The Tongan woman works in the booth almost every day, she says, even when the weather is bad. As she speaks, the rain begins again, but she just smiles.

The animals at the University of Hawaii's livestock research facility don't seem to mind the rain either. The cows are oblivious to everything as they bellow and jostle each other to get at a stack of hay. The sheep chew on, disturbed only when a human comes near. They scurry away to a safe distance, then turn skeptical eyes on the intruder.

The rain dwindles again, but puddles remain in front of Sunset Beach Market and Ted's Bakery. Cars send muddy waves splashing against the store's concrete walkway. Two men sit on the narrow bench in front of the store while a woman yells at one of them.

"Buy me a soda, c'mon, buy me a soda," she shouts. The man, a thin fellow with a baseball cap and backpack, ignores her.

Later in the morning, the woman has acquired a cheeseburger -- and a can of soda -- and tries to feed the thin man.

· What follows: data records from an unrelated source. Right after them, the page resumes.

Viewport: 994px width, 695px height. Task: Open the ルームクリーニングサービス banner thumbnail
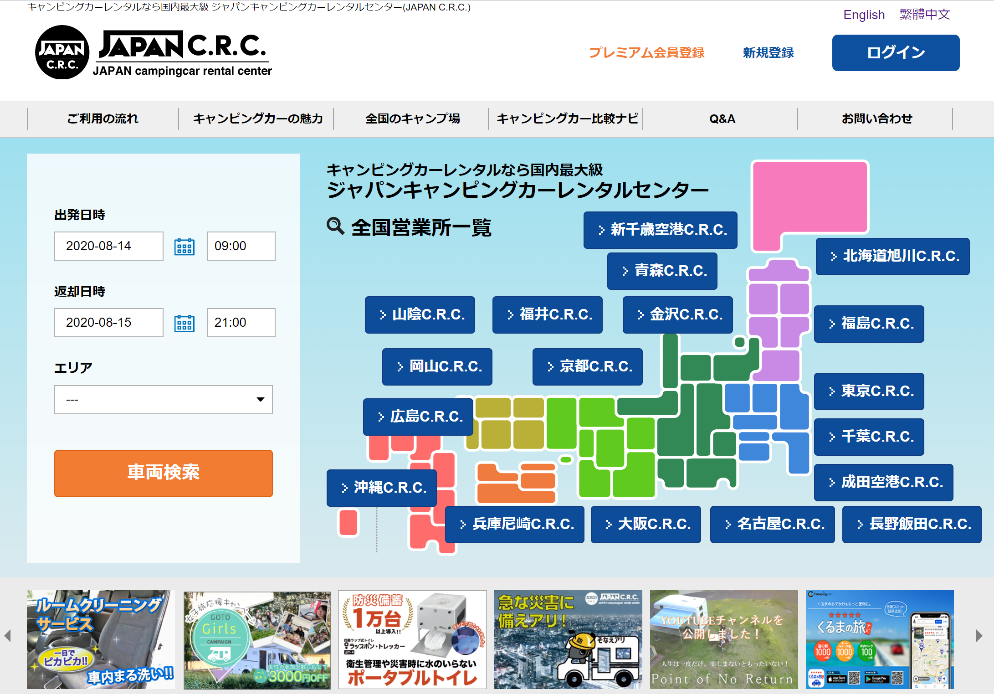(x=100, y=639)
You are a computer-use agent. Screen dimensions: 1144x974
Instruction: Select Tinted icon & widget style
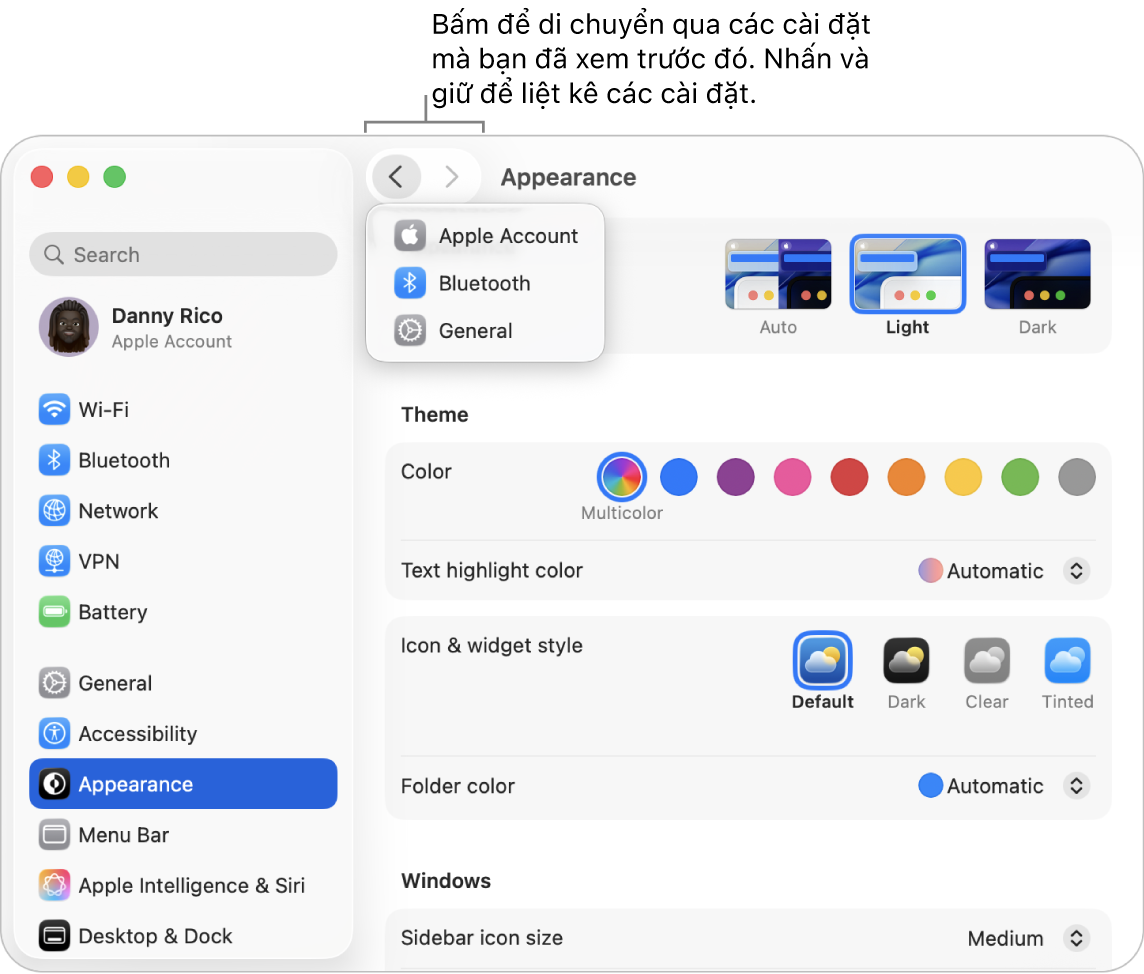(x=1067, y=662)
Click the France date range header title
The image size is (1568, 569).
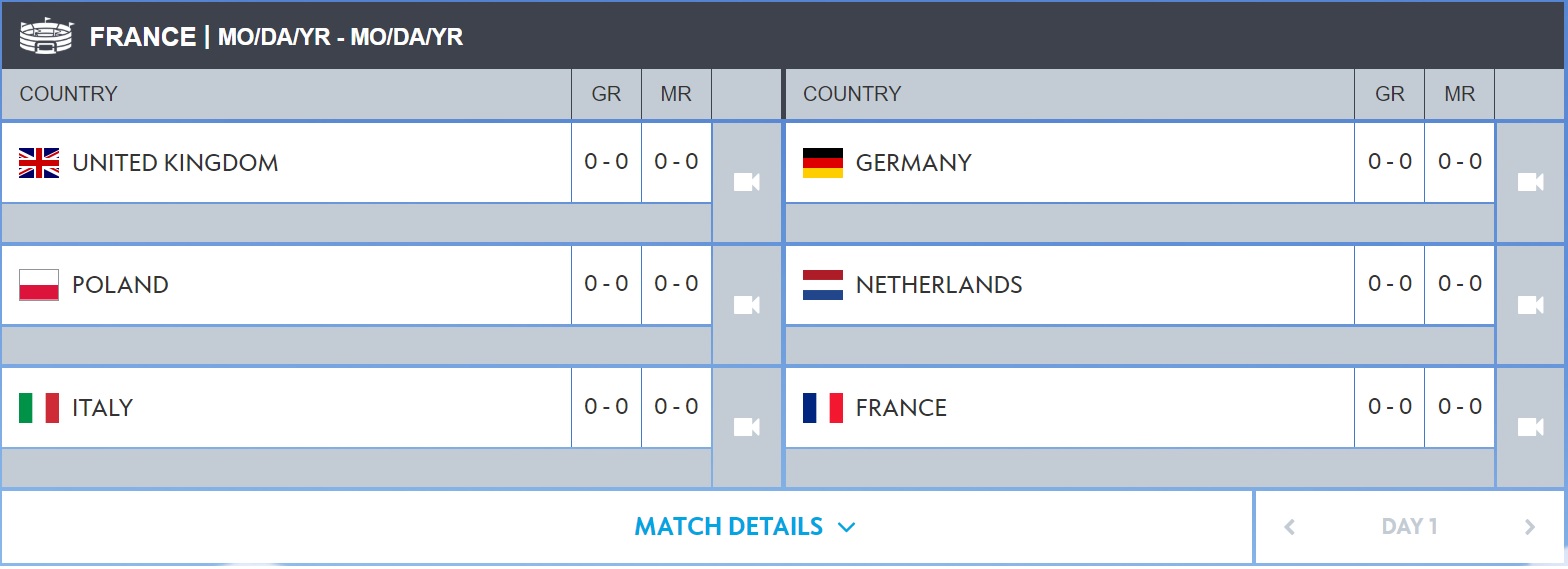276,37

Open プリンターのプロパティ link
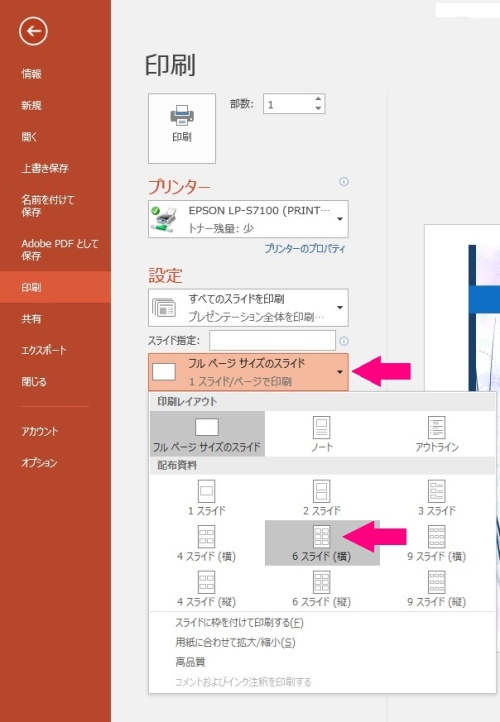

He slaps her hand aside, angry not at her but at another woman he is arguing with. What the argument is about is muddled, but the two exchange obscenities: he calls her a "C" word, she calls him another "C" word.

Other customers, mostly surfers, surfer girls and wannabe surfers here for the contest going on at the beach up the road, become an unwilling audience.

The angry woman goes into the store, but when she comes out, the obscenities continue until another man comes to her rescue.

"Chill, chill," he says to the thin man who will do nothing of the sort. He continues to rant even after the woman has driven away.

Cheeseburger lady tries to calm the thin man, but after several rebuffs, she gives up.

Thin man, muttering to himself, retrieves the branch of flowering bougainvillea he had flung on the ground in his rage. Rummaging through his backpack, he finds a length of green dental floss. He ties each end of the branch with the floss, then drapes the garland over the bill of his black baseball cap. He appears pleased with the result and dons the hat, hauls his backpack to his shoulder and shuffles off. The rain batters the pink blossoms as he goes.



Do It Electric!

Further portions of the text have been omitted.